Cependant, cette piste trop facile est à abandonner aussitôt, puisque Hoogstraten a bien pris soin de nous montrer que, sur les trois portes, une seulement est équipée d’une serrure.
Quatre personnages sur les carreaux
Sur la plinthe, quatre personnages peints sur les carreaux, encadrant l’entrée de la cuisine, rappellentles indices sculptés (les bustes et les deux angelots), qui, encadrant le porche du « Corridor », nous incitaient à entrer dans l’histoire. Mais ici, le jeu est plus ouvert, les carreaux sont sciemment indéchiffrables : on voit seulement quatre silhouettes qui marchent, hommes ou femmes.
Deux décors contrastés
De l’utilité d’un sas
Hoogstraten a conçu les décors des deux tableaux selon le même principe de trois pièces en enfilade.
Il s’est préoccupé de la place du spectateur, en prolongeant discrètement le décor en avant du plan du tableau dans une quatrième pièce : un réduit, révélé par la cage suspendue ; une pièce de service, révélée par le bord de sa porte.
Ces deux sas assurent la transition vers l’univers du tableau, mais de manière totalement différente.
- Dans « Le Corridor », il s’agit d’un effet de surprise où le spectateur se trouve projeté au pied d’un porche majestueux, incité à pénétrer dans la magnificence de la riche demeure, et arrêté tout aussitôt par la prise de conscience du trompe-l’oeil.
- Dans « Les Pantoufles », il s’agit d’un effet de suspens : pas question de pénétrer dans la petite maison, seulement de l’observer de loin comme à travers une lorgnette, en réglant la focale sur le tableau du fond.
Deux esthétiques tranchées
L’esthétique du « Corridor » est une esthétique théâtrale : l’arcade somptueuse et la cage en surplomb, transforment le réduit en une sorte de théâtre privé, avec son fronton ostentatoire et son lustre, à l’usage de Thomas Povey et de ses invités.
Les « Pantoufles » ressortissent plutôt de l’esthétique du « judas », d’une vue sur un espace intime, volée à travers la fente d’une porte restée ouverte.
Ces deux conceptions radicalement différentes illustrent l’intérêt de Hoogstraten pour les théories de la représentation : l’effet de grand angle du « Corridor » appelle l‘implication du spectateur ; l’effet de zoom des « Pantoufles » le repousse dans une observation distanciée.

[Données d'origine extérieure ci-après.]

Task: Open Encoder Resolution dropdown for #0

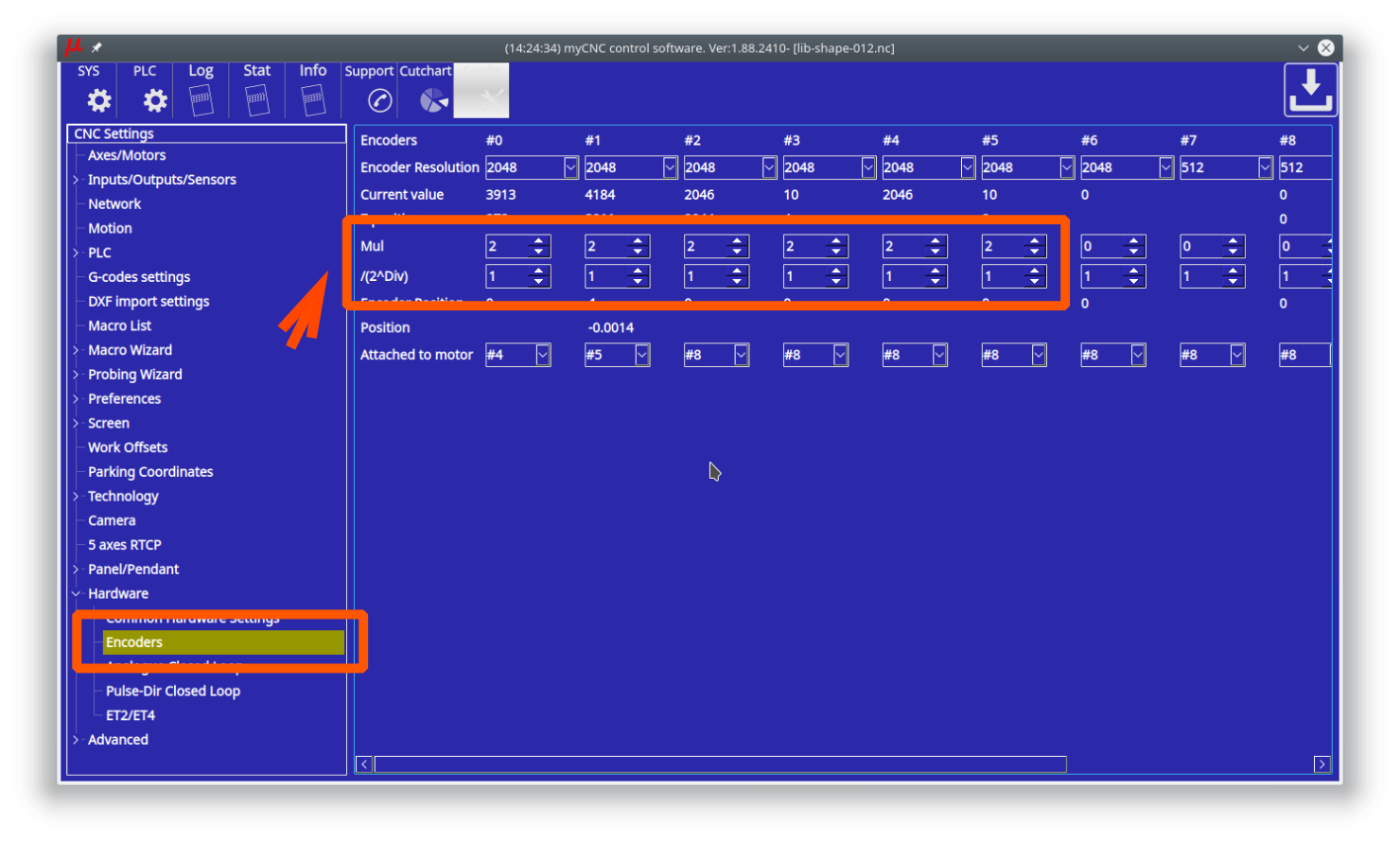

L’un provoque une aspiration physique, l’autre un éloignement métaphysique. Le balai du « Corridor » barre la route et incite la main à s’en saisir ; celui des « Pantoufles« , placé presque au même endroit dans la composition mais statufié dans la pénombre, laisse subodorer le mystère d’une présence évanouie.
Deux principes narratifs
Dans « Le Corridor », par une circulation sans obstacle au travers de larges embrasures, le regard est aspiré jusqu’à la cheminée du fond comme par un appel d’air : le problème que le tableau résout, c’est comment assurer un bon tirage.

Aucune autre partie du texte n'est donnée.